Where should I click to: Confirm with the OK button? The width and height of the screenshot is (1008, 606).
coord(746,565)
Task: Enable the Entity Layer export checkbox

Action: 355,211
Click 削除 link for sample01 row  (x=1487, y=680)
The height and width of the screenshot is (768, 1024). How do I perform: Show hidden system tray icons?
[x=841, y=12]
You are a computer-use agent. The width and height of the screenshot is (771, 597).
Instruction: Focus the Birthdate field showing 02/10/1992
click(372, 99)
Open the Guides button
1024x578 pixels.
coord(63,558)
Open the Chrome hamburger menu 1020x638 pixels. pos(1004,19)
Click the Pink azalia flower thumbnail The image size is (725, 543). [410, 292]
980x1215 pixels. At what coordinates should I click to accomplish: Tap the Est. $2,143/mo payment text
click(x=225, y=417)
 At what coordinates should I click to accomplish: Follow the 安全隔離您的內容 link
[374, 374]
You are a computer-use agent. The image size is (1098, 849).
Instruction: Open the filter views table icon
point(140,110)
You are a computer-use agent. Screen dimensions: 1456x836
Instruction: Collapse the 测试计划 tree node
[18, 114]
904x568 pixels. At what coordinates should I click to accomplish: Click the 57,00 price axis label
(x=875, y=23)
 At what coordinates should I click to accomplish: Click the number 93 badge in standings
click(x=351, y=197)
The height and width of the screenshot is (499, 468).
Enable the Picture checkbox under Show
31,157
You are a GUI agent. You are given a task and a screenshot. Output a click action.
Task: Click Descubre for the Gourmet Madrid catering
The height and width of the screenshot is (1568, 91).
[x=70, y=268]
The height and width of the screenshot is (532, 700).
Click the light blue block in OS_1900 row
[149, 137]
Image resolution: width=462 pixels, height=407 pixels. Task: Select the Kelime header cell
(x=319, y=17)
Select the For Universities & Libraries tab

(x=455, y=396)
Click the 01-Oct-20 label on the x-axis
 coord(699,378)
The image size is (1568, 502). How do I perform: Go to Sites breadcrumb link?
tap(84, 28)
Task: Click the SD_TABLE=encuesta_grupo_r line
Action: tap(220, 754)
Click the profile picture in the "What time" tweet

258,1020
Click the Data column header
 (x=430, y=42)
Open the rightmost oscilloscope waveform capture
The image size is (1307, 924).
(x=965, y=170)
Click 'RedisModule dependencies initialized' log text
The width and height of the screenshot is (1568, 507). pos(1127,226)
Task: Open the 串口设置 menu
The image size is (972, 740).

=== WORK ORDER ===
Every entry must be quoted exactly as it appears above.

=== FINAL ANSWER ===
Where should I click to: Confirm with the OK button? The width and height of the screenshot is (1008, 606).
coord(746,565)
Task: Enable the Entity Layer export checkbox

Action: 355,211
Click 削除 link for sample01 row  (x=1487, y=680)
The height and width of the screenshot is (768, 1024). How do I perform: Show hidden system tray icons?
[x=841, y=12]
You are a computer-use agent. The width and height of the screenshot is (771, 597).
Instruction: Focus the Birthdate field showing 02/10/1992
click(372, 99)
Open the Guides button
1024x578 pixels.
coord(63,558)
Open the Chrome hamburger menu 1020x638 pixels. pos(1004,19)
Click the Pink azalia flower thumbnail The image size is (725, 543). [410, 292]
980x1215 pixels. At what coordinates should I click to accomplish: Tap the Est. $2,143/mo payment text
click(x=225, y=417)
 At what coordinates should I click to accomplish: Follow the 安全隔離您的內容 link
[374, 374]
You are a computer-use agent. The image size is (1098, 849).
Instruction: Open the filter views table icon
point(140,110)
You are a computer-use agent. Screen dimensions: 1456x836
Instruction: Collapse the 测试计划 tree node
[18, 114]
904x568 pixels. At what coordinates should I click to accomplish: Click the 57,00 price axis label
(x=875, y=23)
 At what coordinates should I click to accomplish: Click the number 93 badge in standings
click(x=351, y=197)
The height and width of the screenshot is (499, 468).
Enable the Picture checkbox under Show
31,157
You are a GUI agent. You are given a task and a screenshot. Output a click action.
Task: Click Descubre for the Gourmet Madrid catering
The height and width of the screenshot is (1568, 91).
[x=70, y=268]
The height and width of the screenshot is (532, 700).
Click the light blue block in OS_1900 row
[149, 137]
Image resolution: width=462 pixels, height=407 pixels. Task: Select the Kelime header cell
(x=319, y=17)
Select the For Universities & Libraries tab

(x=455, y=396)
Click the 01-Oct-20 label on the x-axis
 coord(699,378)
The image size is (1568, 502). How do I perform: Go to Sites breadcrumb link?
tap(84, 28)
Task: Click the SD_TABLE=encuesta_grupo_r line
Action: tap(220, 754)
Click the profile picture in the "What time" tweet

258,1020
Click the Data column header
 (x=430, y=42)
Open the rightmost oscilloscope waveform capture
The image size is (1307, 924).
(x=965, y=170)
Click 'RedisModule dependencies initialized' log text
The width and height of the screenshot is (1568, 507). pos(1127,226)
Task: Open the 串口设置 menu
The image size is (972, 740).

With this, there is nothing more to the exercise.